Special report: FDA oversight of 'biosimilars' facing complaints
Safety, costs among the issues to be weighed as FDA grapples with crafting an approval process for generic versions of biological medicines
The specific approach that the U.S. Food and Drug Administration takes in defining the regulatory approval process for generic versions of biological medications could determine if such a market ever launches in this country.
The federal agency jumped into the complex issue this year when it began to craft guidance for determining the safety and effectiveness of generic versions of the protein-based drugs, also known as biosimilars or follow-on biologics, as called for in the Patient Protection and Affordable Care Act. The agency has not specified what its process will require but healthcare experts expect it to address testing requirements and whether, and to what extent, datasharing is required between brand-name and generic manufacturers.
The FDA’s proposed guidance on an approval path for biosimilars—expected as early as this summer—was authorized under a section of the 2010 reform law called the Biolog- ics Price Competition and Innovation Act. Supporters of that measure say it was needed to lower the cost of biological drugs, which range from insulin to cancer treatments, and are generally more effective and more costly than chemical pharmaceuticals.
Both brand-name versions of those drugs and biologics that are similar to generics were previously approved under an identical costly and lengthy process.
But meeting extensive requirements in a new process could cost too much and take too long to make the development of biosimilars worthwhile, according to some.

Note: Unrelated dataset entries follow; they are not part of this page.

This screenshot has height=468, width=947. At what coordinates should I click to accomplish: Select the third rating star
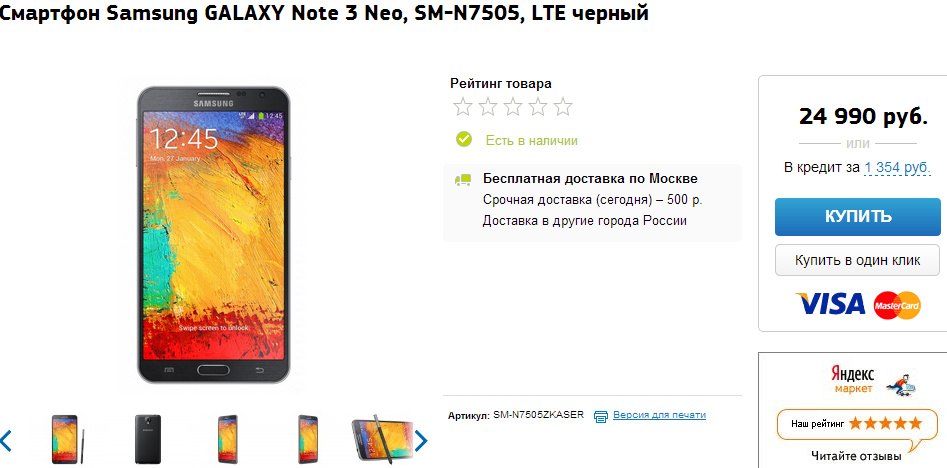coord(513,107)
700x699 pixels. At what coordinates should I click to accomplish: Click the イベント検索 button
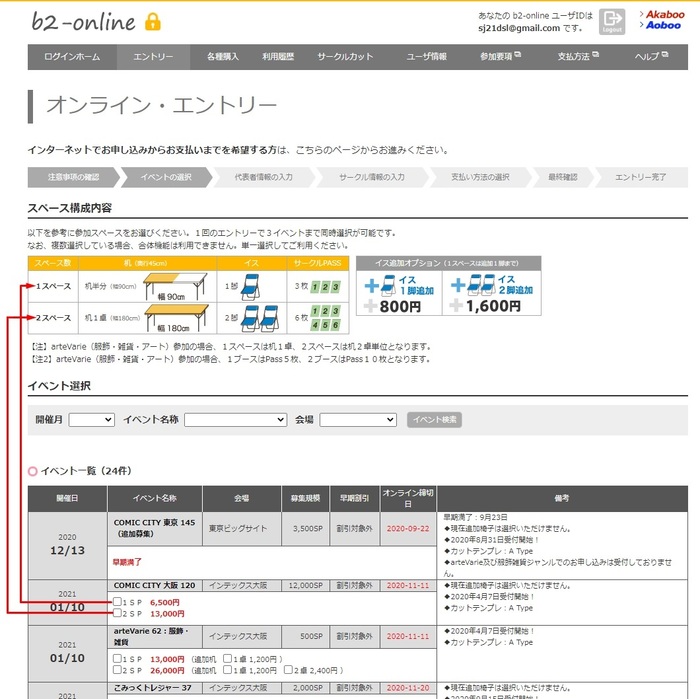click(x=434, y=420)
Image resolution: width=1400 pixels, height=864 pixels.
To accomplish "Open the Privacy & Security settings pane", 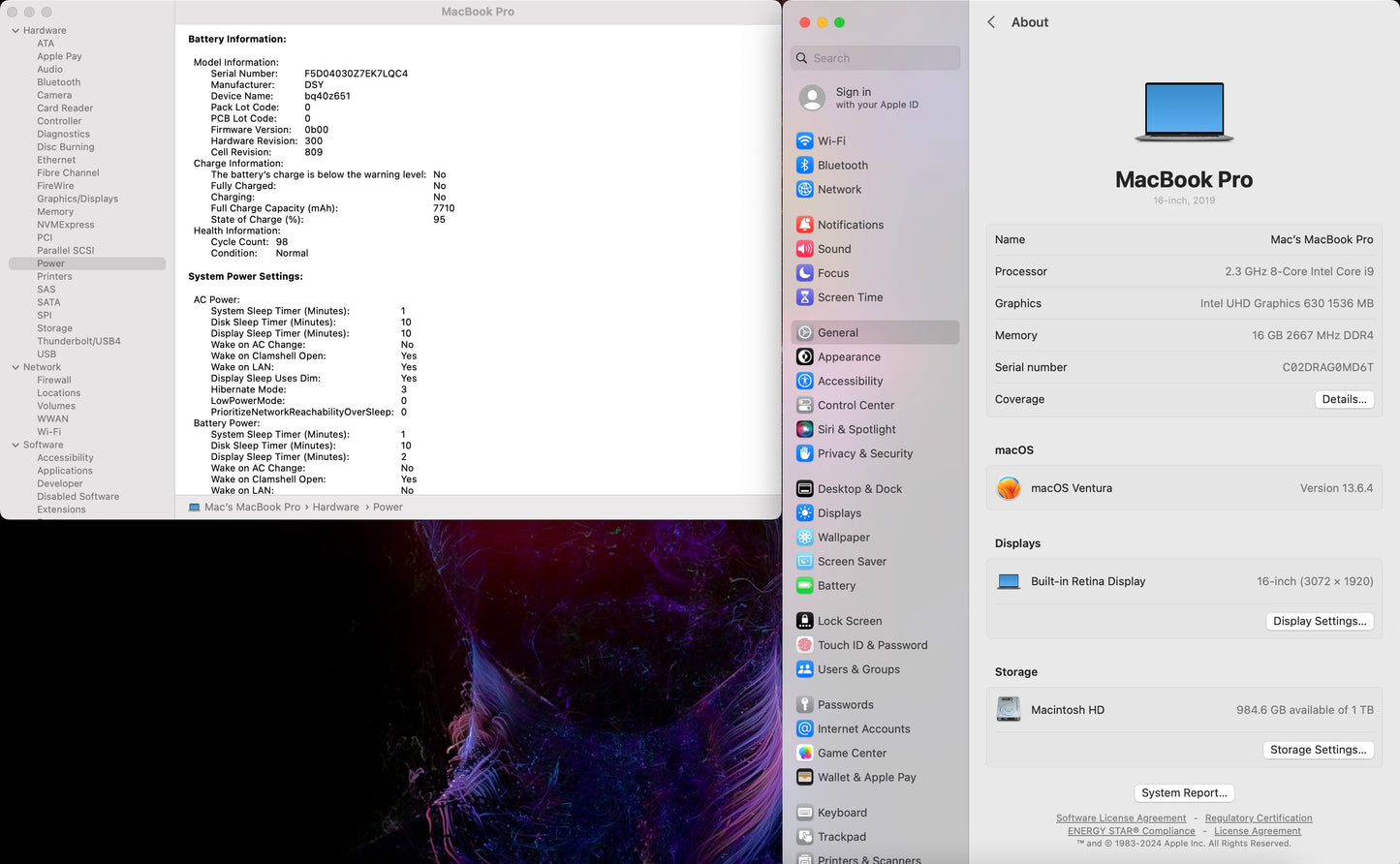I will [864, 453].
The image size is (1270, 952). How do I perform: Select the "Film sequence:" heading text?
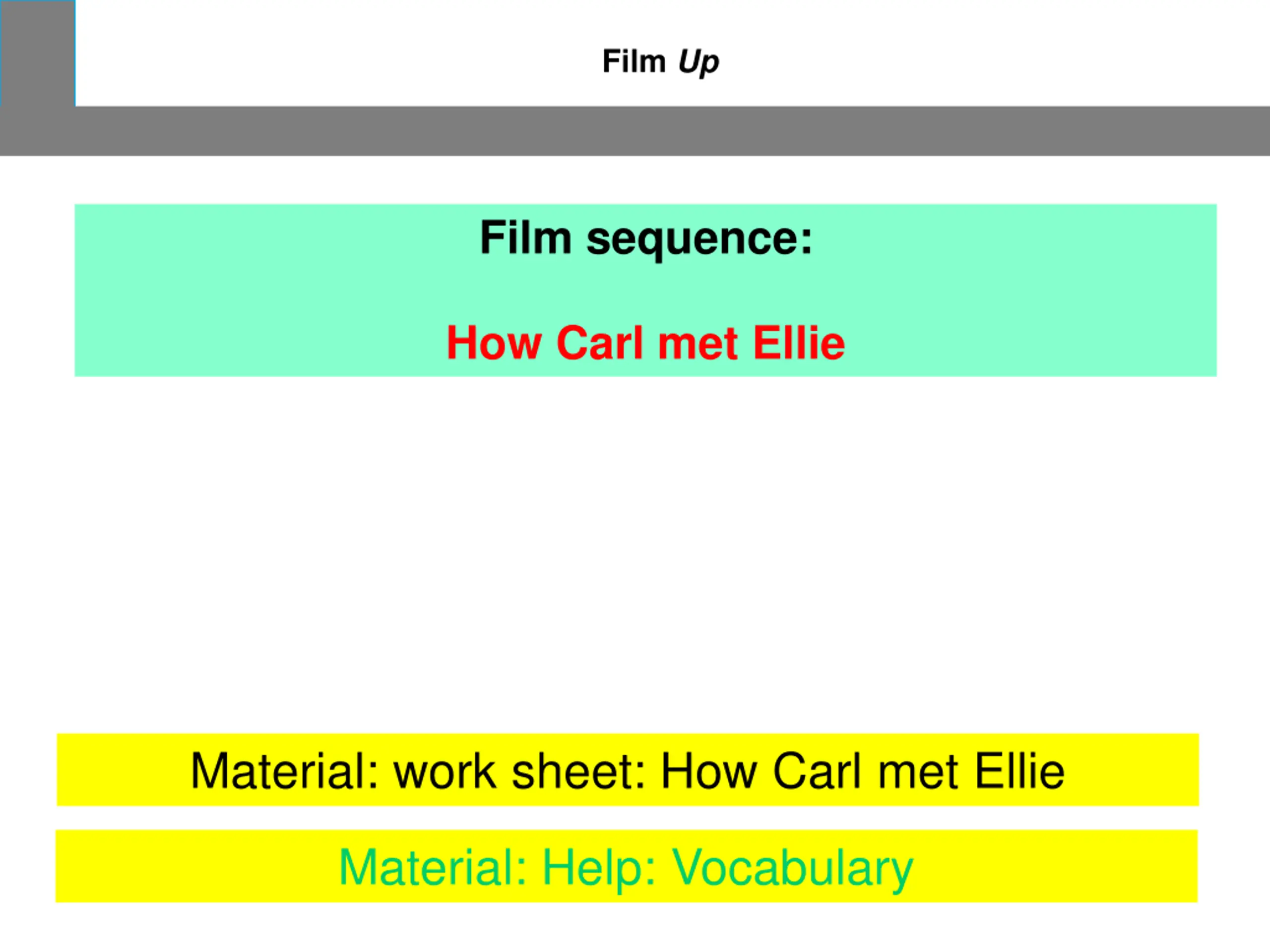[646, 238]
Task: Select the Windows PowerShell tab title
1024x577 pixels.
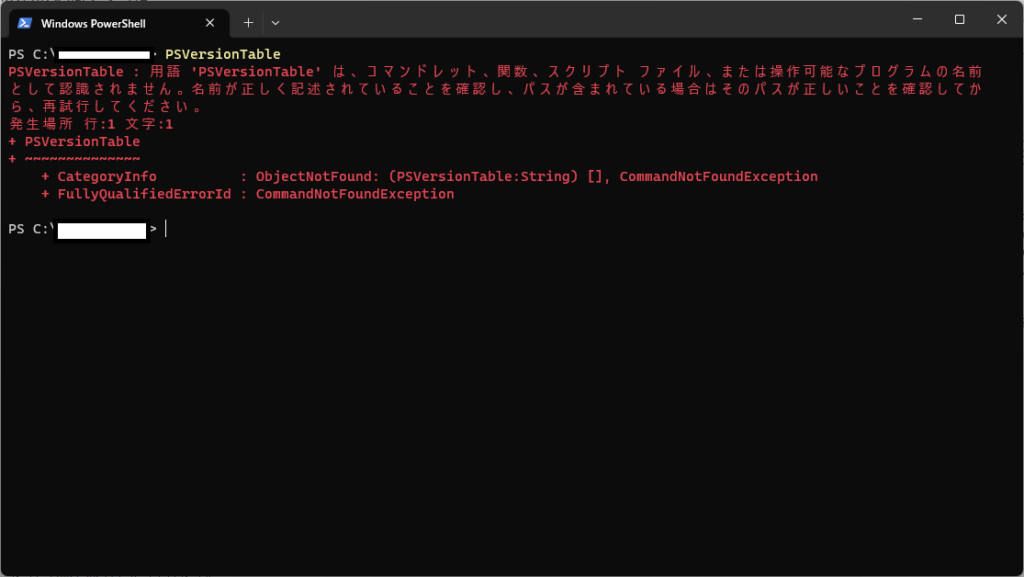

“In the end, the amount of work that will be required in a biosimilar pathway will have a pretty direct impact on the market attractiveness of producing biosimilar products in different therapeutic areas and for different diseases,” says Terry Hisey, vice chairman and life sciences leader at consultancy Deloitte.
The concern that the FDA will develop overly burdensome regulatory requirements and smother the U.S. biosimilars market in its infancy is a concern shared by some patient advocates and members of Congress.
“If the hurdles are too high then it will really limit the availability of these medications,” says Paul Brown, government relations manager for the National Research Center for Women & Families, a not-for-profit, liberal health advocacy organization based in Washington.
Sen. Bernie Sanders (I-Vt.) wrote to the FDA in 2010 that an aggressive regulatory process would interfere with the purpose of the biosimilar approval law. In particular, Sanders wrote, any requirement that generic biologic makers conduct their own trials would violate medical ethics, specifically the Declaration of Helsinki on ethical principles for medical research involving humans. He cites the requirement in the declaration to immediately stop a study and proceed to widespread product availability when there is “conclusive proof of positive and beneficial results,” noting that mandating additional trials where research has already produced definitive findings would only put humans at unnecessary risk.
Sanders introduced legislation last year that would require regulators to accept such previous clinical trial data, which biosimilar manufacturers could purchase from the name-brand drugmaker, as part of biosimilar drug applications.